Stephen Dobyns


It's Like This

for Peter Parrish
Each morning the man rises from bed because the invisible
cord leading from his neck to someplace in the dark,
the cord that makes him always dissatisfied,
has been wound tighter and tighter until he wakes.

He greets his family, looking for himself in their eyes,
but instead he sees shorter or taller men, men with
different degrees of anger or love, the kind of men
that people who hardly know him often mistake
for him, leaving a movie or running to catch a bus.

He has a job that he goes to. It could be at a bank
or a library or turning a piece of flat land
into a ditch. All day something that refuses to
show itself hovers at the corner of his eye,
like a name he is trying to remember, like
expecting a touch on the shoulder, as if someone
were about to embrace him, a woman in a blue dress
whom he has never met, would never meet again.
And it seems the purpose of each day's labor
is simply to bring this mystery to focus.

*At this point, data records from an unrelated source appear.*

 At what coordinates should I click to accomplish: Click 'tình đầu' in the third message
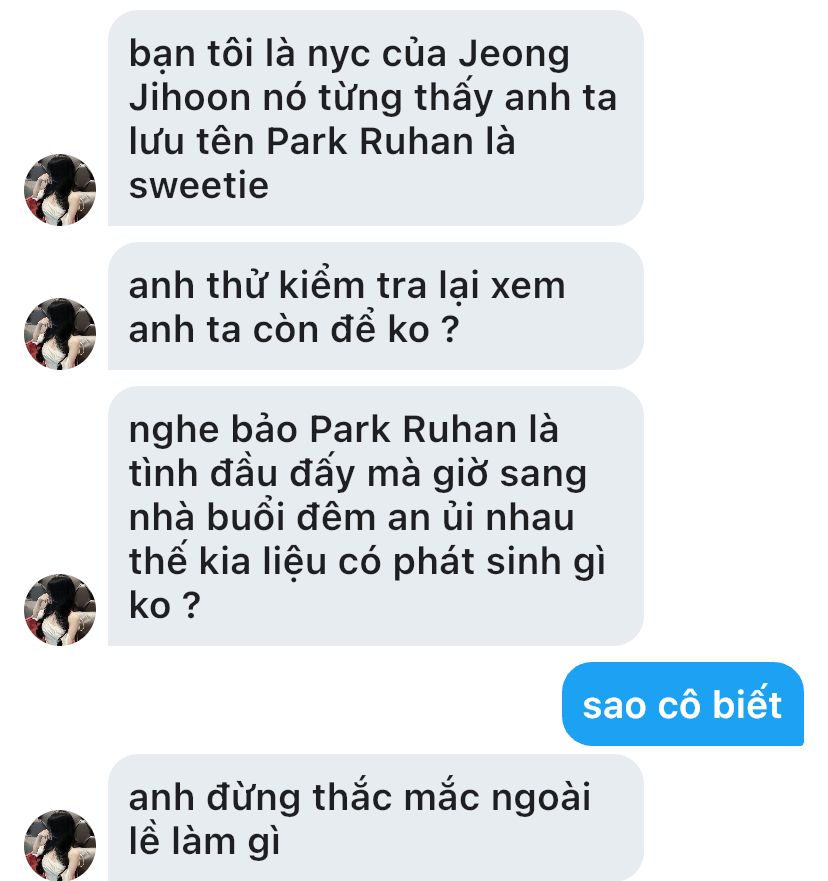pyautogui.click(x=203, y=474)
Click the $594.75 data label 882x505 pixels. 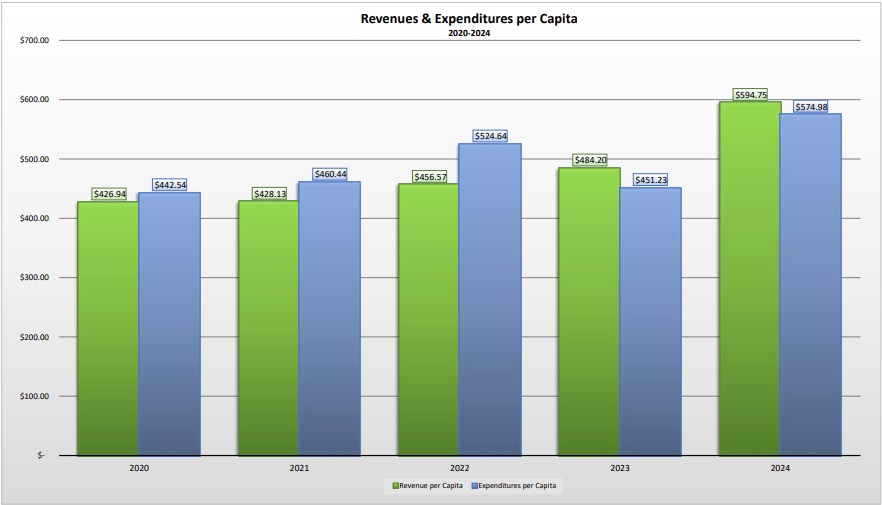tap(750, 95)
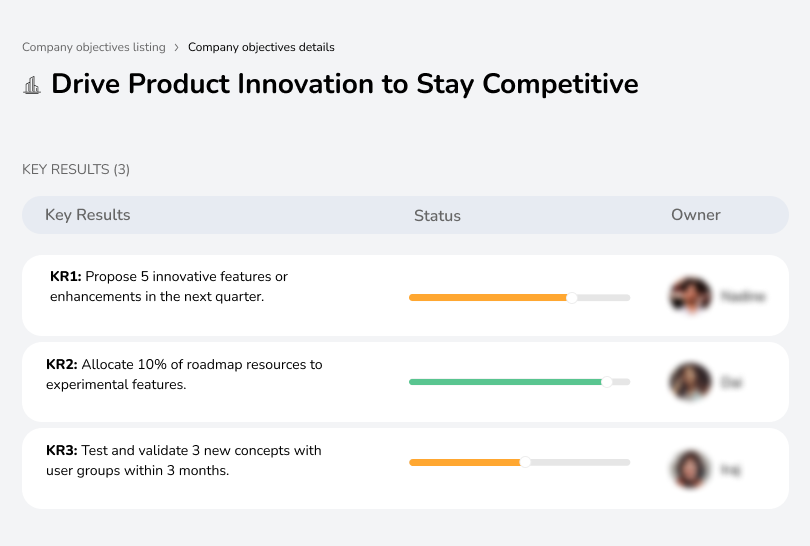Click the KR3 progress slider handle
The width and height of the screenshot is (810, 546).
(x=525, y=462)
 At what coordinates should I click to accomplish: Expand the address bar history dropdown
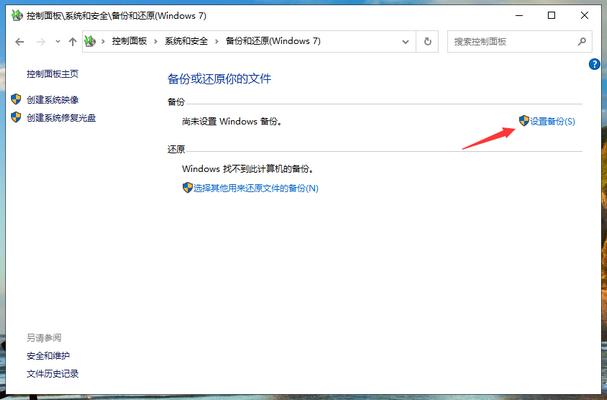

He can
almost describe it, as if it were a figure at the edge
of a burning field with smoke swirling around it
like white curtains shot full of wind and light.

When he returns home, he studies the eyes of his family to see
what person he should be that evening. He wants to say:
All day I have been listening, all day I have felt
I stood on the brink of something amazing.
But he says nothing, and his family walks around him
as if he were a stick leaning against a wall.

Late in the evening the cord around his neck draws him to bed.
He is consoled by the coolness of sheets, pressure
of blankets. He turns to the wall, and as water
drains from a sink so his daily mind slips from him.
Then sleep rises before him like a woman in a blue dress,
and darkness puts its arms around him, embracing him.
Be true to me, it says, each night you belong to me more,
until at last I lift you up and wrap you within me.